Imagine a game of lacrosse using a hollow plastic ball and a trackball racket with three different goals shaped in the body of a human.

“The head is the larger net for 1 point and with the two arms, get you 2 points for one and the other is 3 points,” says TriCrosse representative Bill Strobel of Setauket. “The ball really sails so it’s all about the flick of the wrist. It’s important not to overthrow it."

BOTTLE BASH

Born from Polish horseshoes, this game sees two poles stuck in the ground, 40-feet apart, each with a plastic bottle on top. The goal is to toss a Frisbee and knock the bottle off while your opponent tries to deny points by catching the bottle and Frisbee.
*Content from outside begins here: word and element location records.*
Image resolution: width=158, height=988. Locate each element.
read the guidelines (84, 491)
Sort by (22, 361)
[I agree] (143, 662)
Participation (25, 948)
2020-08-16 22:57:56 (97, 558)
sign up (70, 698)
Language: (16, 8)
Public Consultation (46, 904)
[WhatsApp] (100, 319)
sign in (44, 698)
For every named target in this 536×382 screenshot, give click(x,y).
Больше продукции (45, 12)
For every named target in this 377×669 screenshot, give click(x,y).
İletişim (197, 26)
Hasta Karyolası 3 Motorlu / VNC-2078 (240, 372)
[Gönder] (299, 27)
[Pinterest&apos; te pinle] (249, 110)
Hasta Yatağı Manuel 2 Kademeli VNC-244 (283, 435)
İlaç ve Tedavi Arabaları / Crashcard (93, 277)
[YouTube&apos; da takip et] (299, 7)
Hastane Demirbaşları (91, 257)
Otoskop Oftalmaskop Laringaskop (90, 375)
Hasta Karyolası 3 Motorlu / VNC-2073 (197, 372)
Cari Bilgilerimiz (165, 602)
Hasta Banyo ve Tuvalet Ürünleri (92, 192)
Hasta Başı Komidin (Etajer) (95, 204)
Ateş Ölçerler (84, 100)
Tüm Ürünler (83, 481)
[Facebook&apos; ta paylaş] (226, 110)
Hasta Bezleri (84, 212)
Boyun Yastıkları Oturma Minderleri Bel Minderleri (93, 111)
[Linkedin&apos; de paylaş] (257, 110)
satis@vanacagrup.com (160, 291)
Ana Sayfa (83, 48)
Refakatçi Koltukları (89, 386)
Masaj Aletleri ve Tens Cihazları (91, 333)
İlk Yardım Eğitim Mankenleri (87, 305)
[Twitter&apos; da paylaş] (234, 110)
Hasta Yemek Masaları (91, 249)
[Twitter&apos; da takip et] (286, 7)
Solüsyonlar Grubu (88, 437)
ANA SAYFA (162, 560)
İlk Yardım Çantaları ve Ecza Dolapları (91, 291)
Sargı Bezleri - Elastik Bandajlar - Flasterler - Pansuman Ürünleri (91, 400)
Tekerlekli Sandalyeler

“It’s an offense-defensive style game,” says Poleish Sports representative Nolan Swanson of Plymouth, New Hampshire. “The more fun you have, the better you’ll play.”

KUBB

Much like chess, the focus of the game is to take down the king, which sits center court. But first, there’s work to be done clearing the field of Kubb blocks by tossing batons to knock them over.

“It can get pretty intense where you have to make a certain play in order to win,” says Luke Davis of East Coast Kubb in Babylon. “There tends to be some high-pressure moments toward the end of the game.”

BATTLEGROUND GAMES

WHEN|WHERE 8 a.m.-5 p.m. Saturday, June 8 at Hechscher State Park, East Islip, Field #3.

INFO libattlegroundgames.com

COST Advance registration is $35 a person or $70 per two-person team; Day-of registration, if available, is $50 a person

AGE RANGE Open to ages 12 and up (minors must have an adult teammate).